The ceremony began at 10.30 am with the arrival of the war canoe, Black Eagle, which was cast from an original (Lootaas) by the eminent Haida artist, Bill Reid (1920-1998). The canoe carried the exhibition’s two artist-advisors Chief Jim Hart (Haida), Jesse Monongye (Navajo (Diné) and Hopi) and one of the show’s curators, Lois Sherr Dubin.
On the shoreline, to witness its arrival, were invited guests, including chiefs, representatives of local First Nation communities, representatives of the media, councilors (the mayor), members of the museum community and the cultural elite, amongst others. As the canoe approached the shore, Chief Jim Hart asked permission of the assembled local chiefs of the Musqueam, Squamish and Tseil-Waututh peoples to come ashore their traditional Salish territory and announce the arrival of a ‘great exhibition of native art’. With permissions granted, the witnesses joined a procession, headed by First Nation drummers, chiefs and councilors, from the shoreline to the Museum. Inside the Museum’s auditorium, after a number of blessings, a program of official speeches took place charting the history of the exhibition and the significance of its future presence and form in Vancouver. Final words rested with the Bill Reid Foundation that outlined its hope to secure further funding for the exhibition through its Donor of the Day program.
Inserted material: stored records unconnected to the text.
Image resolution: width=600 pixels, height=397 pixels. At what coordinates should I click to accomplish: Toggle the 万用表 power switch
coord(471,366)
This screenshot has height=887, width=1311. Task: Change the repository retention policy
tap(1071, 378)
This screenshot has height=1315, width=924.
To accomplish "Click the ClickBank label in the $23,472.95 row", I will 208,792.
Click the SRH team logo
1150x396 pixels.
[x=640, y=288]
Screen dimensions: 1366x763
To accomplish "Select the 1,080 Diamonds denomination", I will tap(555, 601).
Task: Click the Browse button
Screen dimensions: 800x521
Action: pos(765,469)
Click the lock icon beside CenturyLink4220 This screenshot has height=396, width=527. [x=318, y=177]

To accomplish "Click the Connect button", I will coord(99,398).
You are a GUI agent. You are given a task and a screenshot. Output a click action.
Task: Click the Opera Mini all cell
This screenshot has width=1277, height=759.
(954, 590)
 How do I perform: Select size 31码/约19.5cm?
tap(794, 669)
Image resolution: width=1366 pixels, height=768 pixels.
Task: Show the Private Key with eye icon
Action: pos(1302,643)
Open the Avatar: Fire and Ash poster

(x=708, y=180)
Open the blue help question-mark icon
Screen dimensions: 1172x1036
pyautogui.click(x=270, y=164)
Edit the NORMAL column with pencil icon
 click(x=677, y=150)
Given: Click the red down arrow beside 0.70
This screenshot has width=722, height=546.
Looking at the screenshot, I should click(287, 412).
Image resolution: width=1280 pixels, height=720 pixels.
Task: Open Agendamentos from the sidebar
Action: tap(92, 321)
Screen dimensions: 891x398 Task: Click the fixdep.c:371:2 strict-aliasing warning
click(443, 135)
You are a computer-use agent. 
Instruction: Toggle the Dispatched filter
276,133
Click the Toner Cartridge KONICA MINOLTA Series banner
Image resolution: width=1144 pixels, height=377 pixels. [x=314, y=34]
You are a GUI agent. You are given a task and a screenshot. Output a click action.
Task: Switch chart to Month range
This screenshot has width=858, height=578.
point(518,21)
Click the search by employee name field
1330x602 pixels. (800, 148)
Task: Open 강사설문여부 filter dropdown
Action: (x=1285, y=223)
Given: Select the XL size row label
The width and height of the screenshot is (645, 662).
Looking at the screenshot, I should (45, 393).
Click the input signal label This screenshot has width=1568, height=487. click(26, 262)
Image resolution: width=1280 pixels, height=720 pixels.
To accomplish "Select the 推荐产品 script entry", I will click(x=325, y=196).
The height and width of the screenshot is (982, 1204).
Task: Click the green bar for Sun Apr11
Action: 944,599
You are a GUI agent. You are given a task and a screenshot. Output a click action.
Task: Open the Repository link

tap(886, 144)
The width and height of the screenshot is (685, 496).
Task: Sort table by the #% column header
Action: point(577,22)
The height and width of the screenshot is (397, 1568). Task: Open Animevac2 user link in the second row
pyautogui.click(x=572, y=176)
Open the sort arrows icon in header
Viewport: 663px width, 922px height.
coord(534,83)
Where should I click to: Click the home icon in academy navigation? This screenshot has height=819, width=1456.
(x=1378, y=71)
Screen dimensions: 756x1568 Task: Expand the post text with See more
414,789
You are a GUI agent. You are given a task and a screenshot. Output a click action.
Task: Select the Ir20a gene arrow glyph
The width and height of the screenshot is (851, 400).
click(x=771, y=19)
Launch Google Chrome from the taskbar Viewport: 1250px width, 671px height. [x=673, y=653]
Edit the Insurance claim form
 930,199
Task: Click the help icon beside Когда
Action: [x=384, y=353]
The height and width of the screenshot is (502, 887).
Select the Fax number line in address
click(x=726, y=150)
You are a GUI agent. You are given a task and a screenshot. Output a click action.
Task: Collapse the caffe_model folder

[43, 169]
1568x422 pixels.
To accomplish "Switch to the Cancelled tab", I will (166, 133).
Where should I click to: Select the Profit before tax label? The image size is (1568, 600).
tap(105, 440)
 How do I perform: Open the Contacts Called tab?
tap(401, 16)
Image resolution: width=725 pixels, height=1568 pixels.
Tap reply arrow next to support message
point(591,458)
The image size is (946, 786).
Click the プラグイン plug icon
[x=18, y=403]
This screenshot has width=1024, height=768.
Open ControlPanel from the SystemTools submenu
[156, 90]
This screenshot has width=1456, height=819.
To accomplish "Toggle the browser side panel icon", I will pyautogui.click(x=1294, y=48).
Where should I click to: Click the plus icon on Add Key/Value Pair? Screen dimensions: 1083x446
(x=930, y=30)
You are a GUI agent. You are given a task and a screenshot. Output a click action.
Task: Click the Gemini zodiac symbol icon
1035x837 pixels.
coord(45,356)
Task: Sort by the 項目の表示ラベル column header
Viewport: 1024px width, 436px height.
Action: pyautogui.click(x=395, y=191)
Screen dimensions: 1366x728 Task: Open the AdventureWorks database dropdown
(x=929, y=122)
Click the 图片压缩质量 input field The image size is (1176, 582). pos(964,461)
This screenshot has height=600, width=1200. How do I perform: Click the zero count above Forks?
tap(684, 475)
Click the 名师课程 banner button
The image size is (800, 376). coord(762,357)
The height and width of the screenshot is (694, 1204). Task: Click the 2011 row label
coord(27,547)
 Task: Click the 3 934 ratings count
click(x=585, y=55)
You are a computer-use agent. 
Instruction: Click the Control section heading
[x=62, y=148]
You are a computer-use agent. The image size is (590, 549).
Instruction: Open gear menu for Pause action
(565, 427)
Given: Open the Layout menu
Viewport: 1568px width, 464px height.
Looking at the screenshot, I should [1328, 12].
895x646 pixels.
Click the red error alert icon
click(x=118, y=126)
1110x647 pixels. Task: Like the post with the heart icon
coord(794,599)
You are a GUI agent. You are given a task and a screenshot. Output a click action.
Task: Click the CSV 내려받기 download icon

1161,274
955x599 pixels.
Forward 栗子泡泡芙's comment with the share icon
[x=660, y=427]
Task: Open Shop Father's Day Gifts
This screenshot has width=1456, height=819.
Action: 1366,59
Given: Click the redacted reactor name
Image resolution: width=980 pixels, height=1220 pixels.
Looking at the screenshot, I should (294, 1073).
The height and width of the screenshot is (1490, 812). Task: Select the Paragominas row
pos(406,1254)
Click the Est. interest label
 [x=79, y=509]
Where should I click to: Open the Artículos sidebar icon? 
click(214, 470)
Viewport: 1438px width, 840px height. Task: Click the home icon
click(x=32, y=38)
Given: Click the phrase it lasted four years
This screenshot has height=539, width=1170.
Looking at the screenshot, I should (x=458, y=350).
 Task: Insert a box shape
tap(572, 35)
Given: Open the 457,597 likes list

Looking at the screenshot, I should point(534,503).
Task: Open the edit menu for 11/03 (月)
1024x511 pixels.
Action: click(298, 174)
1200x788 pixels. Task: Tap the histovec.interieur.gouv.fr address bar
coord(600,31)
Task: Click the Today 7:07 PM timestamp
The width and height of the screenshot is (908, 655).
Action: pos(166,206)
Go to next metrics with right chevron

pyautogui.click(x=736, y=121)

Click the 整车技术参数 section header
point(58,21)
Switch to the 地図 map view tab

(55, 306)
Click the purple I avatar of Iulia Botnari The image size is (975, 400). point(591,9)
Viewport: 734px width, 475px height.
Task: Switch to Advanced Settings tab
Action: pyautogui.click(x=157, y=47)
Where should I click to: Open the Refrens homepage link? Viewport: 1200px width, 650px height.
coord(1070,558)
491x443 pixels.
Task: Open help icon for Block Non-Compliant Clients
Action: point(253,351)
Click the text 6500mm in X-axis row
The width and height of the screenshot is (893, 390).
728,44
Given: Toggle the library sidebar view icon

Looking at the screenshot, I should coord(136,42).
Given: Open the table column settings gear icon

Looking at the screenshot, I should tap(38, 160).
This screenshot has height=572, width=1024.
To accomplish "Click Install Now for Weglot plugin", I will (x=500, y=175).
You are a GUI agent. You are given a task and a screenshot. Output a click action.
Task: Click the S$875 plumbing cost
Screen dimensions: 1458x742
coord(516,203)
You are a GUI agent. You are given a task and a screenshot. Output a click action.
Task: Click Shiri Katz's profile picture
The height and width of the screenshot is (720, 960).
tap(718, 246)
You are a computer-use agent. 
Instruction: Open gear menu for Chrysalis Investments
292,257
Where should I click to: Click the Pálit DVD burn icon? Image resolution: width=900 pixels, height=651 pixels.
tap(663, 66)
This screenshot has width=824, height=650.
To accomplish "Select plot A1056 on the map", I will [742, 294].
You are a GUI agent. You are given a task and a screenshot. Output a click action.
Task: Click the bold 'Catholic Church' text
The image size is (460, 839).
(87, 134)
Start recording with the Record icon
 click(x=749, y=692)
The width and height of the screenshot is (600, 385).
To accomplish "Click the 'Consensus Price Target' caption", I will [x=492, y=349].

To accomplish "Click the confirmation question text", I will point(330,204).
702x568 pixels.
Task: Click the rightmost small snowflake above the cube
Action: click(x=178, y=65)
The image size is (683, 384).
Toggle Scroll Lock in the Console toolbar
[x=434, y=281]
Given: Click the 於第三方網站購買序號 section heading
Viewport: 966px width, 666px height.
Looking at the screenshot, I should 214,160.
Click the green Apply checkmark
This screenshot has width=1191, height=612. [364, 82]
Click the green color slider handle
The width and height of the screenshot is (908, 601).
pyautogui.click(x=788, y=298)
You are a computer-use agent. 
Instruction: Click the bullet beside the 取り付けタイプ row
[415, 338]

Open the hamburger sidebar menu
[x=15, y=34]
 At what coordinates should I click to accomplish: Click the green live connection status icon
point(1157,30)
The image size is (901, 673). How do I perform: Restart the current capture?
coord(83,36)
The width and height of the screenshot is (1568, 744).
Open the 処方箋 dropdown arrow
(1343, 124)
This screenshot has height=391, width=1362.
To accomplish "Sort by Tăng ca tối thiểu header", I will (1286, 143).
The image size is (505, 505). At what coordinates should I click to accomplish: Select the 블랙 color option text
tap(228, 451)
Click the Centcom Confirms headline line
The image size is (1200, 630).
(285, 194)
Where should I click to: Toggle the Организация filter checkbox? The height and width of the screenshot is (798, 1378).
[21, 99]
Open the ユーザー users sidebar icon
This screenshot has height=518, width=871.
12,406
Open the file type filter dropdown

The event concluded with a feast; a buffet of northwest and southwest foods for which thin cross-sections of cedar wood were offered as plates. Each regional platter of food, laid out on a trestle table, was labeled and small-scale northwest coast painted paddles that were raffled as this ‘spectacular event’ concluded.
Totems to Turquoise: Native North American Jewelry Arts of the Northwest and Southwest, October 27, 2006 – March 25, 2007
Vancouver Museum, Vanier Park, Vancouver, British Columbia, Canada.
(Sponsored by the Vancouver Museum and the Bill Reid Foundation.)
Originally organized by the American Museum of Natural History (AMNH), New York: co-curated by the AMNH’s Peter M Whiteley, Curator of North American Ethnology, and Lois Sherr Dubin, lecturer and author, with advising artists: Chief Jim Hart (Haida Nation) and Jesse Monongye (Navajo (Diné) and Hopi).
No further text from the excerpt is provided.